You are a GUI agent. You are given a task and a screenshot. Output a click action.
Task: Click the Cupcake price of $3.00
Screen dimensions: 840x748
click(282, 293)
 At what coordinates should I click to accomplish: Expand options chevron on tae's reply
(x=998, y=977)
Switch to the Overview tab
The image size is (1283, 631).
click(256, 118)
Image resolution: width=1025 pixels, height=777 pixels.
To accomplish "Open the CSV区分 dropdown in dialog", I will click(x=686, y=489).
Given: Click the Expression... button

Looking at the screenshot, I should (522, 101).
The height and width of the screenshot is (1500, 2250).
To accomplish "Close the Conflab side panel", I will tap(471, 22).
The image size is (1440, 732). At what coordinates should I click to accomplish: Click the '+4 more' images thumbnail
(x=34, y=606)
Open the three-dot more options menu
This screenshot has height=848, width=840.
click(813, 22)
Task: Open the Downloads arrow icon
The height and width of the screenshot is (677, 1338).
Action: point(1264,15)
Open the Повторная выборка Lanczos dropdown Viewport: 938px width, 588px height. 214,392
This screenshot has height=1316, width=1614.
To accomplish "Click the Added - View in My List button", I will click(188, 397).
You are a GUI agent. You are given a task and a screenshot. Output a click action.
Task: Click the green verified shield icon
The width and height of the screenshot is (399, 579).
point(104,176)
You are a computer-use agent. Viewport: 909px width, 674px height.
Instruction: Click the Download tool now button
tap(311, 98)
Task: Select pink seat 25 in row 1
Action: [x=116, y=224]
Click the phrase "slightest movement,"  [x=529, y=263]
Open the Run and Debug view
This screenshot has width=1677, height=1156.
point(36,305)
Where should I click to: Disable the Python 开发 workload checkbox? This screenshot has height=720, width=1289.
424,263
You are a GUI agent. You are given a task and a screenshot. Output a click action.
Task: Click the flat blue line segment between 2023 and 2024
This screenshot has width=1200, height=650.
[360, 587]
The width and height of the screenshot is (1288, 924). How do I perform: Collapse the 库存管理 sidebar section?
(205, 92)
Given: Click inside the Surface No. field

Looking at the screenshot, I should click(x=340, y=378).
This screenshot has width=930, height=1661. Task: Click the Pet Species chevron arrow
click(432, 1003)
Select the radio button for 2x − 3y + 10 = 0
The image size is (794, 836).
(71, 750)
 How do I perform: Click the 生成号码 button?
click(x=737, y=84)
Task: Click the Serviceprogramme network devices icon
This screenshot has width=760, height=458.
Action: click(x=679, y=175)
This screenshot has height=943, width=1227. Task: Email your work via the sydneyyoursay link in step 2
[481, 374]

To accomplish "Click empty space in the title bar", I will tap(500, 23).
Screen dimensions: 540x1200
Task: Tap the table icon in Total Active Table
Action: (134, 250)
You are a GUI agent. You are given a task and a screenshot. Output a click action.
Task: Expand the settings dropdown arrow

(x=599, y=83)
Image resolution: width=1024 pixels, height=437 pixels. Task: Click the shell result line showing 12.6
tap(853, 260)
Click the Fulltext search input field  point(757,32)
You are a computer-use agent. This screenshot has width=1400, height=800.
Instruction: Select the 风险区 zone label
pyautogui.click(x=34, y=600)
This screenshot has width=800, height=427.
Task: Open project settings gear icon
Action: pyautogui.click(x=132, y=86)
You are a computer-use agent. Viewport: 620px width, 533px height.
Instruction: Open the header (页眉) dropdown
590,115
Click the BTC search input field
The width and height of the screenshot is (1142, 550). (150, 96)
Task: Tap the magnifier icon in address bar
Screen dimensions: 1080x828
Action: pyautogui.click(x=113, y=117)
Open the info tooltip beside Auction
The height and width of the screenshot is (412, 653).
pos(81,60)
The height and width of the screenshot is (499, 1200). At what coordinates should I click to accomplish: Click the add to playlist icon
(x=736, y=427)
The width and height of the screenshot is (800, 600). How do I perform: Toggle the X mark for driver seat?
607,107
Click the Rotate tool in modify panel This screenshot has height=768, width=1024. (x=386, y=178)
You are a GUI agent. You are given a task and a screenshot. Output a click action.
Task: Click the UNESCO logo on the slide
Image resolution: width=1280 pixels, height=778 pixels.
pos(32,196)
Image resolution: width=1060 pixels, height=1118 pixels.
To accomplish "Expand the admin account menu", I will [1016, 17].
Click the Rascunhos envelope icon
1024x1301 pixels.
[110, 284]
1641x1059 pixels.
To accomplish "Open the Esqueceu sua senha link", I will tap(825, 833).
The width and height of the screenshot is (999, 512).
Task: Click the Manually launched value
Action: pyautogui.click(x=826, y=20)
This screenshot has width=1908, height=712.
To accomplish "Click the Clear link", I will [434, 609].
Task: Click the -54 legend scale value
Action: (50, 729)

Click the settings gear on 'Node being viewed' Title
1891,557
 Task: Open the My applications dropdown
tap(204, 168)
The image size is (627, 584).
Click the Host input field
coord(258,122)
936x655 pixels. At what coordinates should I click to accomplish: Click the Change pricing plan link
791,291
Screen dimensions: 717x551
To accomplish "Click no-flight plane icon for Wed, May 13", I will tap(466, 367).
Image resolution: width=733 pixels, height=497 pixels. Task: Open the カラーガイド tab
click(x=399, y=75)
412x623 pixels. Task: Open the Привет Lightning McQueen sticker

—————

• [Required work]
Return only this span, exactly: the line that contains "Click the Host input field" and all lines after it to the end of the records.

• [Answer area]
Click the Host input field
coord(258,122)
936x655 pixels. At what coordinates should I click to accomplish: Click the Change pricing plan link
791,291
Screen dimensions: 717x551
To accomplish "Click no-flight plane icon for Wed, May 13", I will tap(466, 367).
Image resolution: width=733 pixels, height=497 pixels. Task: Open the カラーガイド tab
click(x=399, y=75)
412x623 pixels. Task: Open the Привет Lightning McQueen sticker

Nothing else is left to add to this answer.